Accompanying the well-established use of TiO2, SiO2, and ZnO, research has been conducted on their potential toxicity (Rincon and Pulgarin, 2004; Lonnen et al., 2005). A wealth of information exists on the toxicity of TiO2 towards bacteria (e.g. Wei et al., 1994; Block et al., 1997; Kwak et al., 2001). TiO2 is reputed to be toxic to both Gram-negative and Gram-positive bacteria. In a mixed culture experiment, an unidentified Gram-positive Bacillus subtilis was less sensitive than a pure culture of Gram-negative Escherichia coli to the effects of TiO2, possibly due to the ability of B. subtilis to form spores (Rincon and Pulgarin, 2005). However, other studies have found Gram-positive bacteria to be more sensitive than Gram-negative bacteria to the antibacterial effects of TiO2 (Fu et al., 2005). The antibacterial properties of TiO2 have been exploited in water treatment reactors. A concentration of TiO2 ranging from 100 to 1000 ppm has been reported to completely disinfect water containing 105–106 E. coli cells per ml in 30 min under illuminated conditions (Wei et al., 1994; Maness et al., 1999).
Fewer studies have been initiated on the antibacterial activities of either SiO2 or ZnO. Bulk SiO2 has been used as a control particle in several studies due to its postulated lack of toxicity towards bacteria (e.g. Liang et al., 2004). ZnO has been reported to exhibit antibacterial activity with Gram-positive B. subtilis being more sensitive to its effects than the Gram-negative E. coli (Sawai et al., 1995). The minimal inhibitory concentrations ranged from 2000 to 12,500 ppm for B. subtilis and 50,000 to 100,000 ppm for E. coli depending on particle size (Sawai et al., 1996). While these data suggest that ZnO is much less toxic to E. coli than TiO2, it is not possible to directly compare these studies due to differences in experimental design (e.g., particle size, concentration of bacteria, application of light).

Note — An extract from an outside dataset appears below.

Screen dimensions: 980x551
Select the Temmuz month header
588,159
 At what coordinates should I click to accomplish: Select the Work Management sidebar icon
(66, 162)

The differential toxicity of TiO2, SiO2, and ZnO may be related to the mechanisms by which the particles act on cells. It is documented that these three compounds are photosensitive and produce reactive oxygen species (ROS) in the presence of light (Yeber et al., 2000; Fubini and Hubbard, 2003; Kubo et al., 2005). However, a positive correlation between photocatalytic ROS production and antibacterial activity has been determined only for TiO2. Light in these reactions is usually provided by specific wavelength high-intensity lamps; however, one study showed that TiO2 exhibited antibacterial properties when sunlight was the source of illumination (Wei et al., 1994).
In previous studies, TiO2 particles that were toxic to bacteria ranged in size from tens of nanometers to hundreds of micrometers. It is not currently clear whether particle size is a key determinant of toxicity or whether surface chemistry and morphology are more important. With the rapid emergence of nanoparticles, it is important to identify the factors that accentuate toxicity. Currently, legislation of nanomaterials is limited, mainly due to the lack of toxicological information and the novelty of the field (Hogue, 2005). However, it is crucial that we understand the fate and impact of potential “contaminants” to permit the development of appropriate disposal mechanisms that mitigate the contamination of surface and groundwater resources.
Little published research has focused on the antibacterial effects related to disposal or accidental spillage of TiO2, SiO2, and ZnO. Many studies using nanoscale TiO2 have incorporated solublising agents (e.g., hydroxyl groups) into the suspension (Kwak et al., 2001) or have immobilised the TiO2 onto glass (Rincon and Pulgarin, 2004), stainless steel (Yu et al., 2003) or acetate sheets (Lonnen et al., 2005) or have utilized artificial (relatively intense) light sources. While these studies focused on parameters of their particular application, they might not be representative of the effect of raw nanoscale TiO2 release into the aqueous environment. Therefore, we used nanoparticle water suspensions and natural sunlight to better model natural nanoparticle exposure.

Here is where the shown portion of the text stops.